Top of LISTED ENTRIES

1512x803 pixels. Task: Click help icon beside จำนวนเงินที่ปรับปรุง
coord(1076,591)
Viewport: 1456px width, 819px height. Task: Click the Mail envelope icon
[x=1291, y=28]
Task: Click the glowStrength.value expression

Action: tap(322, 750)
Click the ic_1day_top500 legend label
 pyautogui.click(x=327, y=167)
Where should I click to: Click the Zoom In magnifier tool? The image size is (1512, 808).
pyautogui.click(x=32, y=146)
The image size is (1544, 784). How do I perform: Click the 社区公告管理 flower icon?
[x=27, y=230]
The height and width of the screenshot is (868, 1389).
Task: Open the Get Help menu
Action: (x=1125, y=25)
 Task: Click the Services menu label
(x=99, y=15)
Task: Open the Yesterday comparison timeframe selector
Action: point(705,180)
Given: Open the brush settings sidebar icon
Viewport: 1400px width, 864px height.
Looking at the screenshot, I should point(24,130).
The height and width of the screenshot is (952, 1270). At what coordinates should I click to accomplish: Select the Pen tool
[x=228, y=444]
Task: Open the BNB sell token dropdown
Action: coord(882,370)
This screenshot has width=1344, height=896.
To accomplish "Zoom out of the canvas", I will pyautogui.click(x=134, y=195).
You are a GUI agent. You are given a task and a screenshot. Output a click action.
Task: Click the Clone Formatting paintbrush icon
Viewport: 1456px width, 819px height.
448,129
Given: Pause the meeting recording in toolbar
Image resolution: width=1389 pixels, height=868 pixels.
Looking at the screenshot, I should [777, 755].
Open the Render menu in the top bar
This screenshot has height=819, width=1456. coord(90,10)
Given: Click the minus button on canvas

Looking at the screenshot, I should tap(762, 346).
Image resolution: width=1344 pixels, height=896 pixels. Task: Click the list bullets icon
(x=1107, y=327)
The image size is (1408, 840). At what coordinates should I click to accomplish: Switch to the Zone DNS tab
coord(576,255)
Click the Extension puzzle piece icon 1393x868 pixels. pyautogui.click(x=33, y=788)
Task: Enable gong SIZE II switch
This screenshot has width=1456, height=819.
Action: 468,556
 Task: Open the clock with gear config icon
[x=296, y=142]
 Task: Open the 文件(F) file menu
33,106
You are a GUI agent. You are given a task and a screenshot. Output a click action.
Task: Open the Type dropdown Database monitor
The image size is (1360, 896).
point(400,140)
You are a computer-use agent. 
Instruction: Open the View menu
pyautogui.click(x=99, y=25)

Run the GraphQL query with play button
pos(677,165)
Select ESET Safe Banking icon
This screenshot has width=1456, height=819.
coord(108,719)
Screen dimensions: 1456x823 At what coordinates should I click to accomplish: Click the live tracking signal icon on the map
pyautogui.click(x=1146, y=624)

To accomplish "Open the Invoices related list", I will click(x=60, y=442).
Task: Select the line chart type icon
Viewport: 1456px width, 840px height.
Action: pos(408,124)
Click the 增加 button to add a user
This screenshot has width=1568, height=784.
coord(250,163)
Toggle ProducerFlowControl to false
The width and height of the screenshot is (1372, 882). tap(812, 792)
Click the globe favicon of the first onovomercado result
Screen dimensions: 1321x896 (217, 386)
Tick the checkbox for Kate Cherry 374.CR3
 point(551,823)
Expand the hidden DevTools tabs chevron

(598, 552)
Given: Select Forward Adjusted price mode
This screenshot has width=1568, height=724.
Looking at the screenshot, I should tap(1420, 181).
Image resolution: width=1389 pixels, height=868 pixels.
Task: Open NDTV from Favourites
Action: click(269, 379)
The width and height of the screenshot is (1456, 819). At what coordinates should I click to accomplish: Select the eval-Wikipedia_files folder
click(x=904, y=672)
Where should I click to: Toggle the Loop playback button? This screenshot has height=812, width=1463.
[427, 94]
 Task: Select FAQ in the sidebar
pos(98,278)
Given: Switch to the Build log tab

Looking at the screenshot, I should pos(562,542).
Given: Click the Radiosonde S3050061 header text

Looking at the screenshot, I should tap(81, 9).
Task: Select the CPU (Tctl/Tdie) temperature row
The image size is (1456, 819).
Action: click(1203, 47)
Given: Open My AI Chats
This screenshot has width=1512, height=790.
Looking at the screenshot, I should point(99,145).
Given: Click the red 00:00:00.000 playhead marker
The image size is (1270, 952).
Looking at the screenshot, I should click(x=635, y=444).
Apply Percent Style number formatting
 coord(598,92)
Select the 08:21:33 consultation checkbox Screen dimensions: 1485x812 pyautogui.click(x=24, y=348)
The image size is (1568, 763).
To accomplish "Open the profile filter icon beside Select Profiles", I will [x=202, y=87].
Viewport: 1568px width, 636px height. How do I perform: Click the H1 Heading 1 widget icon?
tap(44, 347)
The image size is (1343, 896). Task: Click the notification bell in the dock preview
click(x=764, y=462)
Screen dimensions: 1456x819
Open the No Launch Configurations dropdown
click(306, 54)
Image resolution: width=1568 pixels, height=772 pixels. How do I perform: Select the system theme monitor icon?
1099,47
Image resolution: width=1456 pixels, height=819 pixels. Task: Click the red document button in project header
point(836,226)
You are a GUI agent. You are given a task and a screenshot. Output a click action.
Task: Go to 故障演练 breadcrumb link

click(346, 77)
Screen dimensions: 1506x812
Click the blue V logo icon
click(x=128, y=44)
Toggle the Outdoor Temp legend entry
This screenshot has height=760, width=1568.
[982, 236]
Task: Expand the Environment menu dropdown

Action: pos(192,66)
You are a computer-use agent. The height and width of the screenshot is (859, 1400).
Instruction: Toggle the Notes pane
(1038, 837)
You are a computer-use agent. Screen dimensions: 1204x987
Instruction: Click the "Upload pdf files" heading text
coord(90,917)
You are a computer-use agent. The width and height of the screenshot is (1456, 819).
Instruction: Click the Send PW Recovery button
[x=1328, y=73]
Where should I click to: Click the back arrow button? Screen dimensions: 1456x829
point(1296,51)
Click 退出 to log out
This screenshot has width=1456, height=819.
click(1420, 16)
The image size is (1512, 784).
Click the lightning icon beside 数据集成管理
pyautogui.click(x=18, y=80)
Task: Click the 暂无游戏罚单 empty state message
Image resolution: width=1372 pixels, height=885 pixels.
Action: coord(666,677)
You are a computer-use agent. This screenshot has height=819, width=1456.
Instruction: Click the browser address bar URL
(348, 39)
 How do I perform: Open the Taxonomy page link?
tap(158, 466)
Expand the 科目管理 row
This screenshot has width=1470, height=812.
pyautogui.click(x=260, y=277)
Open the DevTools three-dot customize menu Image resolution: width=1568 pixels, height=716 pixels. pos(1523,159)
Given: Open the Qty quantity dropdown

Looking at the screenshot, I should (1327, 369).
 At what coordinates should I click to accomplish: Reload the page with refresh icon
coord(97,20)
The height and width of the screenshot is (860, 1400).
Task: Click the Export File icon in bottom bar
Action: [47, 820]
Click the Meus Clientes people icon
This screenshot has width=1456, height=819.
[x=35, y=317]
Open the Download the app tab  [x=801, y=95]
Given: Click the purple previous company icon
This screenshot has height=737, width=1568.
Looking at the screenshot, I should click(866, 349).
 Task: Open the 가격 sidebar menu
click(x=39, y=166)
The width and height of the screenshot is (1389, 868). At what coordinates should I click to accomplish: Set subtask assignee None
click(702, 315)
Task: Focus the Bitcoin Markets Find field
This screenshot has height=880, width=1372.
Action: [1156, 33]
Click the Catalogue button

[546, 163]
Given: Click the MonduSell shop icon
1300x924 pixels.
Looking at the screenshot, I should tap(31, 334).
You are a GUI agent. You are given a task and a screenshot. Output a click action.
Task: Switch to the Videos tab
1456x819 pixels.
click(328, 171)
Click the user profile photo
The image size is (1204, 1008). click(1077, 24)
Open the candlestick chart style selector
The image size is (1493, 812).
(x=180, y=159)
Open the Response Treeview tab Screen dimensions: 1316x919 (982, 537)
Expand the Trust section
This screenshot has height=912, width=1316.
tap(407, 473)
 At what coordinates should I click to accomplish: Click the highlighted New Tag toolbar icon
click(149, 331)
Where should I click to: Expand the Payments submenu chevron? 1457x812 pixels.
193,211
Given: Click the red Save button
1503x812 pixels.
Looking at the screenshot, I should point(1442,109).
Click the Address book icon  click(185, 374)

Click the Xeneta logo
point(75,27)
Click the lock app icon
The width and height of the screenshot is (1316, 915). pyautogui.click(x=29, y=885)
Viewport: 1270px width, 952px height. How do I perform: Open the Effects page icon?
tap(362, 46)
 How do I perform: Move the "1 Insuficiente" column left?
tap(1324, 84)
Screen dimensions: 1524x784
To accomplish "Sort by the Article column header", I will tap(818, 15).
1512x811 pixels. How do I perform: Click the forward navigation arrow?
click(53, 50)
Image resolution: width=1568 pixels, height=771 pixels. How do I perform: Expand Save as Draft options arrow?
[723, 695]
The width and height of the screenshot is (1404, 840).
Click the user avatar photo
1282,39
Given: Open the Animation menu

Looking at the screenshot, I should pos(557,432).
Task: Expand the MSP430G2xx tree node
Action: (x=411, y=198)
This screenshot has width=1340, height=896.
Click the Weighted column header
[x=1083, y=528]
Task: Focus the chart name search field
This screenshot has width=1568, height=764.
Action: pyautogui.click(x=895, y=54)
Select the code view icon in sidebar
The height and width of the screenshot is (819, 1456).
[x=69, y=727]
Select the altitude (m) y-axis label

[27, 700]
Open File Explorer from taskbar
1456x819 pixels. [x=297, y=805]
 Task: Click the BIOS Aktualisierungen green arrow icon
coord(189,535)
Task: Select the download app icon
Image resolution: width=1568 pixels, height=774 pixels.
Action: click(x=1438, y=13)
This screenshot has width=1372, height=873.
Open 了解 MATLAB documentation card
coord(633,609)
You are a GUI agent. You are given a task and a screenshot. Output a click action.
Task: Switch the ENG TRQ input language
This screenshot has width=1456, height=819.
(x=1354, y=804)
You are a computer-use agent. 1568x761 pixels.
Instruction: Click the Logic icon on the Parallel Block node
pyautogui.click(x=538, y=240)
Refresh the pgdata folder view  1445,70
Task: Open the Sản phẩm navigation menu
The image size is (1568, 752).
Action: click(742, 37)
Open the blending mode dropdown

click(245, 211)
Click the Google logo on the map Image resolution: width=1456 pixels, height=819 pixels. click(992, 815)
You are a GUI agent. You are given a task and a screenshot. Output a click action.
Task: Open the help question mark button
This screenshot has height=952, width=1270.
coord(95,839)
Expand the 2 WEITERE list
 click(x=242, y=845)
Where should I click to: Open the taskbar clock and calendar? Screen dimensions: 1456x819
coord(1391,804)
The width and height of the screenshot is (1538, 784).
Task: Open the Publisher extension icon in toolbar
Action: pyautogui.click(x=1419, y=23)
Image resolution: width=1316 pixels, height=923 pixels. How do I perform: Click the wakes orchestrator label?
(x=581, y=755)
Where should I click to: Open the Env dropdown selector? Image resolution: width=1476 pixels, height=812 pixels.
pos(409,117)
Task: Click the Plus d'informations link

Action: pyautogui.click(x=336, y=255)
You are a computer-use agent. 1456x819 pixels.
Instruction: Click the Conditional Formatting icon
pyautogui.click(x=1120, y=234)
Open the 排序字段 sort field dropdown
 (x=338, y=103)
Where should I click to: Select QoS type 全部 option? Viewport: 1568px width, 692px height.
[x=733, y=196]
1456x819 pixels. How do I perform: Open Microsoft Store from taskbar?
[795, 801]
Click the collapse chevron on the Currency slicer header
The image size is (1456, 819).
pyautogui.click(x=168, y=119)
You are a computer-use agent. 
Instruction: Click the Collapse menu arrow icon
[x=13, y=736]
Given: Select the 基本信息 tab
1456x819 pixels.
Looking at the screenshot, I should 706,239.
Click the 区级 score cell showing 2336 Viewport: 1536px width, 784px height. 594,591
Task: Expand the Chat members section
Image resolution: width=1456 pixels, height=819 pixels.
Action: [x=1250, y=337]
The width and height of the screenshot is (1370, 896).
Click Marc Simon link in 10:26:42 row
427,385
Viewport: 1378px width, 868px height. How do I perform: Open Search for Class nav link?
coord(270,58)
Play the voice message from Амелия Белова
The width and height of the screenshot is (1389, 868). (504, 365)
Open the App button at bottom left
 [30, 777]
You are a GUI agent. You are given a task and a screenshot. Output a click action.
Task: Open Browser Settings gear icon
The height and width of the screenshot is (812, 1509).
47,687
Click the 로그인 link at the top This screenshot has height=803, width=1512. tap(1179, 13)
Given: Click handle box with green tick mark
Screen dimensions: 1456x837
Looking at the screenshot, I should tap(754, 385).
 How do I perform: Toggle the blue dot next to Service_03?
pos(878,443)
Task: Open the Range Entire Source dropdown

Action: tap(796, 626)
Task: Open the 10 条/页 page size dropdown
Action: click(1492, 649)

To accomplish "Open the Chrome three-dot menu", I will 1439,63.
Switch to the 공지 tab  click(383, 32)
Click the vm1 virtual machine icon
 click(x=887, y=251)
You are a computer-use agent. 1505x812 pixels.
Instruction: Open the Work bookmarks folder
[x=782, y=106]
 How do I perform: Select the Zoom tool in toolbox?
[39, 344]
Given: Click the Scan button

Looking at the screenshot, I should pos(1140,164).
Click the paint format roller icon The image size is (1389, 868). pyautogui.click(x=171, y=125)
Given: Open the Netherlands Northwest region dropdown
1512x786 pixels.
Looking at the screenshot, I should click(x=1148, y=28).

Bottom of LISTED ENTRIES

EXERCISE REQUIREMENTS » What is needed is an exact retyping of every line from the one containing "Click the paint" through the final line of the entries, and only those lines.

RESULT BELOW »
Click the paint format roller icon The image size is (1389, 868). pyautogui.click(x=171, y=125)
Given: Open the Netherlands Northwest region dropdown
1512x786 pixels.
Looking at the screenshot, I should click(x=1148, y=28).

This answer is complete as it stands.